Approche du phénomène d’urbanisation de la rive gauche du Rhône (1852-1894)
p. 55-68
Texte intégral
1Les tentatives pour mesurer la croissance du bâti urbain ont été jusqu’à présent peu nombreuses. Les données de l’octroi des matériaux de construction qui ont été le plus souvent utilisées par des historiens ont l’avantage d’être globales et donc d’une collecte rapide, mais par contre elles s’éteignent avec l’institution et ne fournissent guère de détails sur les types de bâtiments construits et sur leurs auteurs.
2Avant de nous lancer dans l’examen des permis d’alignement qui constituent notre source principale, nous nous sommes demandé si le prix des terrains, le marché foncier de la rive gauche prédisposaient à quelques différenciations sensibles entre les arrondissements qui se partageaient cette zone. Deux coupes chronologiques pratiquées dans les actes de mutation de propriété (série Q des Archives départementales du Rhône) et concernant les périodes 1838-1842 et 1858-1862 encadrent assez largement le point de départ de notre étude. La démarche et les résultats sont à vrai dire assez décevants : la diversité des prix était telle qu’il est difficile d’établir une géographie cohérente.

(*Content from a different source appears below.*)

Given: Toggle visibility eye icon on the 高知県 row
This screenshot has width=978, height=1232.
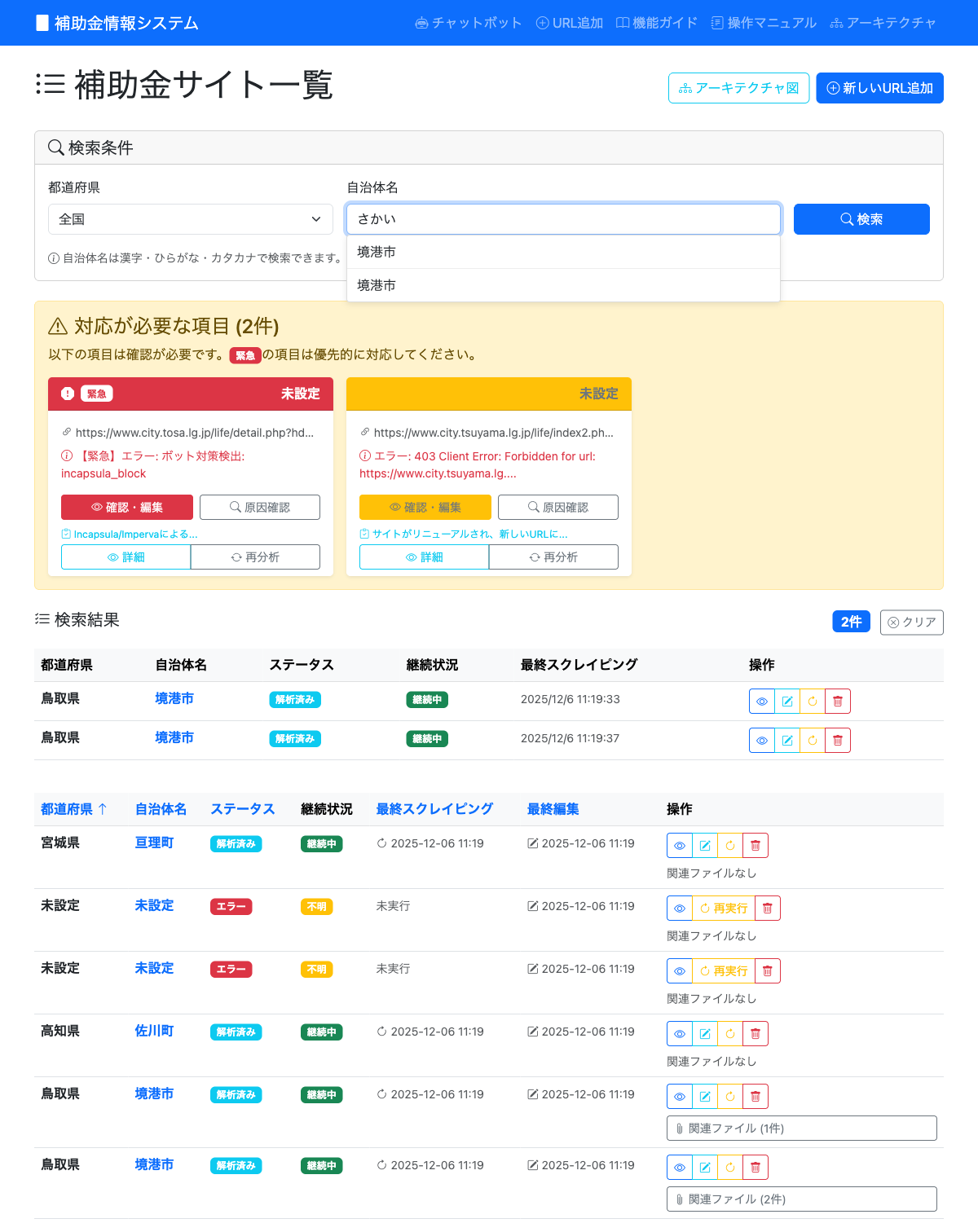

3Quelques prix de terrain dans les années 1860 :
Arrondissement | Lieu | Prix au m2 |
6e | Brotteaux | 64,0 F |
6e | Rue Crillon | 50,0 F |
6e | Rue Tête-d Or | 33,0 F |
6e | Rue Crillon | 18,5 F |
6e | Brotteaux | 5,6 F |
6e | Brotteaux | 5,0 F |
3e | Cours des Brosses | 200,0 F |
3e | Crs.Brosses/R. Montebello/R. Joinville | 141,7 F |
3e | Rue de la Part-Dieu | 13,9 F |
3e | Buire – Champ Fleuri | 10,1 F |
3e | Place de la Victoire | 8,2 F |
3e | Buire | 6,0 F |
3e | Rue Ferrandière | 4,8 F |
3e | Cours Lafayette | 4,2 F |
3e | Cours Lafayette/Baraban | 4,0 F |
3e | Chemin de Baraban | 3,2 F |
3e | Rue de la Vigilance | 2,0 F |
3e | Montchat | 2,0 F |
3e | Montchat | 2,0 F |
3e | Montchat | 2,0 F |
3e | Montchat | 1,8 F |
3e | Chemin de Baraban | 1,7 F |
3e | Montchat | 0,7 F |
7e | Guillotière (lieu la Blanchère) | 45,4 F |
7e | Guillotière (domaine Paradis) | 26,9 F |
7e | Guillotière Prado | 25,4 F |
7e | Béchevelin | 22,3'F |
7e | Rue du Sacré Cœur | 19,8 F |
7e | Guillotière | 16,1 F |
7e | Rue Béchevelin | 13,8 F |
7e | Rue Creuzet | 12,8 F |
7e | Rue des 3 Pierres | 12,0 F |
7e | Rue Béchevelin | 8,2 F |
7e | La Mouche (Gerland) | 3,1 F |
7e | Route de Grenoble | 2,7 F |
7e | Montplaisir | 1,4 F |
7e | Montplaisir | 1,2 F |
7e | Route d’Heyrieux | 1,2 F |
7e | Guillotière (Pré Feuillants) | 0,7 F |
7e | Guillotière (Pré) | 0,6 F |
7e | Guillotière (Pré Gaudin) | 0,6 F |
7e | Montplaisir | 0,5 F |
7e | Guillotière | 0,4 F |
7e | Montplaisir | 0,4 F |
7e | Guillotière | 0,3 F |
7e | Guillotière (marais) | 0,2 F |
7e | Guillotière (pré) | 0,3 F |
4Aucune opposition de prix n’oppose les trois arrondissements les uns aux autres. Dans les années 1850 l’urbanisation de la rive gauche était partielle, peu dense : le 7e arrondissement était presque inoccupé, les terrains agricoles y valaient moins d’un franc le mètre carré, le peuplement du 3e n’était dense que dans sa partie centrale et le premier terrain de Montchat ne fut vendu qu’en 1858.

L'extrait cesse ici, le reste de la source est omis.